Books

A review of The Disenchantment of Secular Discourse

"No whining!" the plaque on my study wall all but shouts. Steven D. Smith does not whine as he invades a territory frequented by whiners. Some, whom he names secular rationalists, moan about the religious discourse that they regard as threatening. On the other hand, the religious who fear the secularists complain that secular discourse claims and possesses a near monopoly in the public world. Smith, a law professor at the University of San Diego, takes on but then transcends the whiners.

His weapon is argument, and his goal is eliciting a new openness on all hands, but especially on the part of the secularists, who tout reason and tend to unreflectively or calculatingly dismiss almost all expressions of religion in public. He argues with notables who can handle themselves, including John Rawls, Susan Jacoby, Richard Rorty and Martha Nussbaum, though I imagine that they will make future utterances with more care if they read Smith.

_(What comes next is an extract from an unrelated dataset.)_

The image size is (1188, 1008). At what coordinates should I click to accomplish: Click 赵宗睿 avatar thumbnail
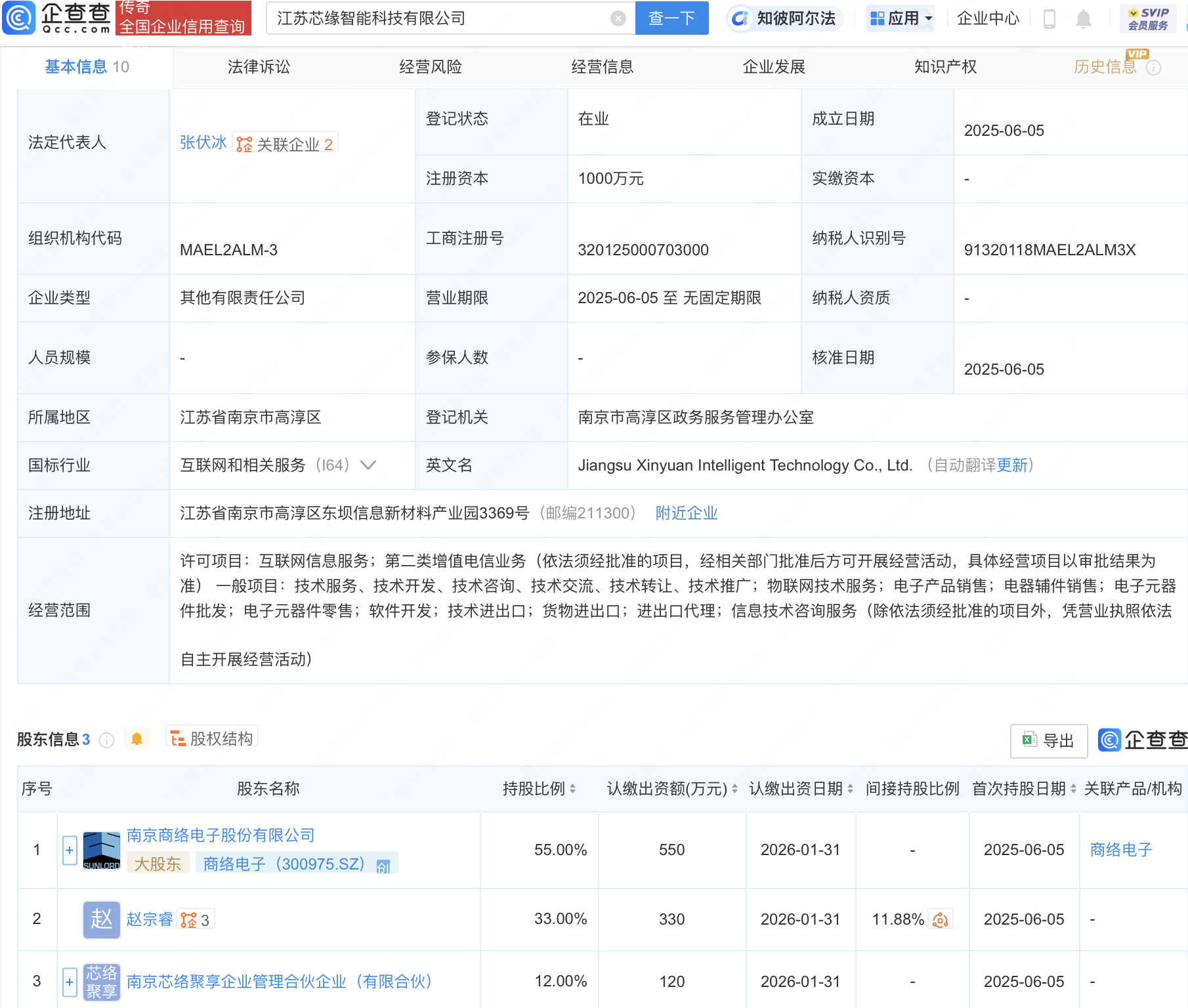102,919
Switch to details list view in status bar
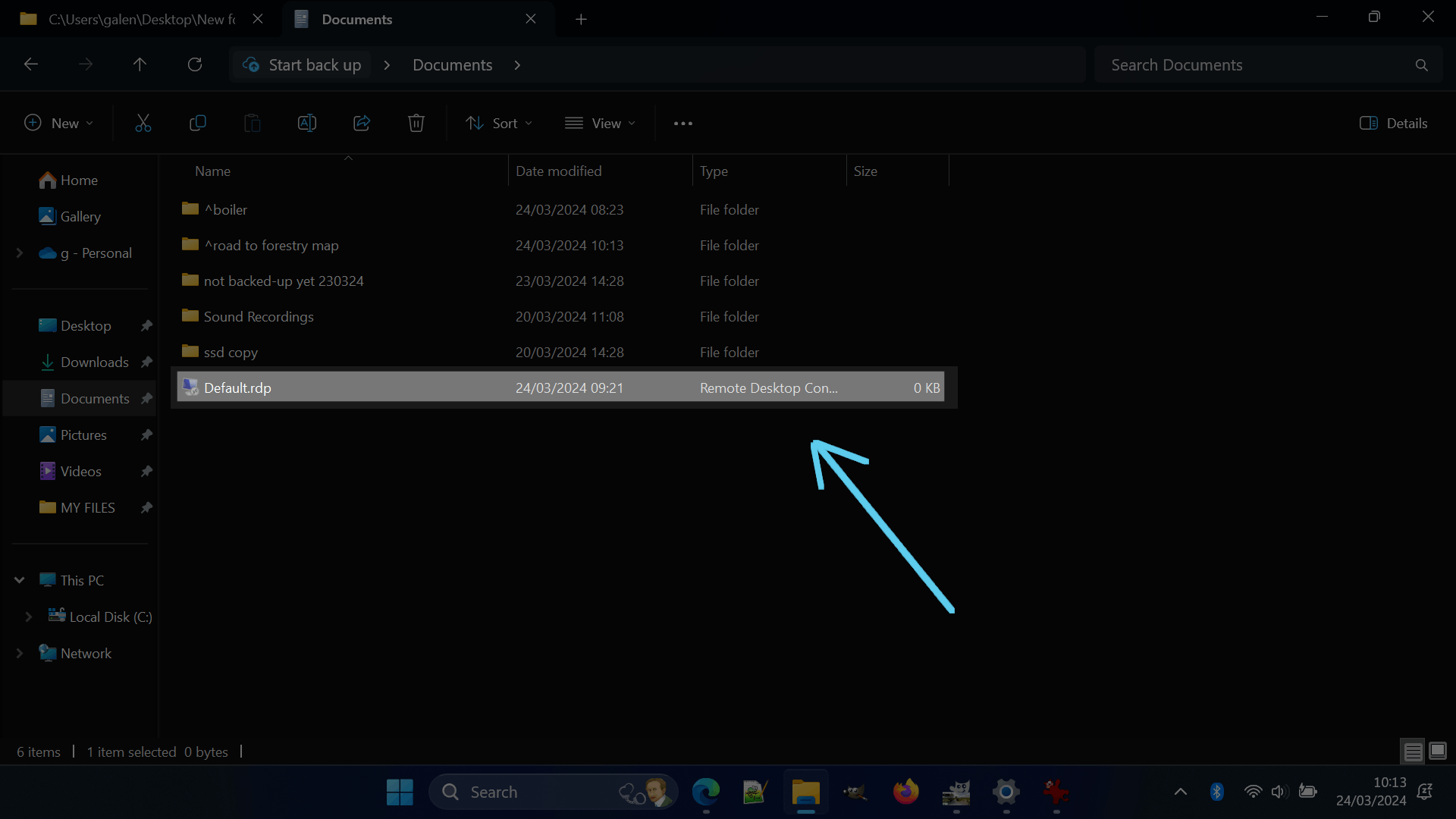The height and width of the screenshot is (819, 1456). point(1413,752)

At issue are the leading thinkers of the Enlightenment, especially in the American version embodied by many of the nation's founders. Deftly he shows how the most notable, Thomas Jefferson and James Madison, employed religious motifs and rationales. In fact, he points out, Madison lay explicitly theological foundations under the structure of constitutional frameworks. At the same time, Smith knows that we know how much the world has changed since the American founding, and he takes those changes seriously, as one must. He shows how Henry Steele Commager, a giant among historians of the Enlightenment and author of The Empire of Reason, believed that Reason ("notice . . . the upper case") would "solve all of those problems that pressed upon [us] so insistently"—a line that to Smith looks "quaint, almost childlike."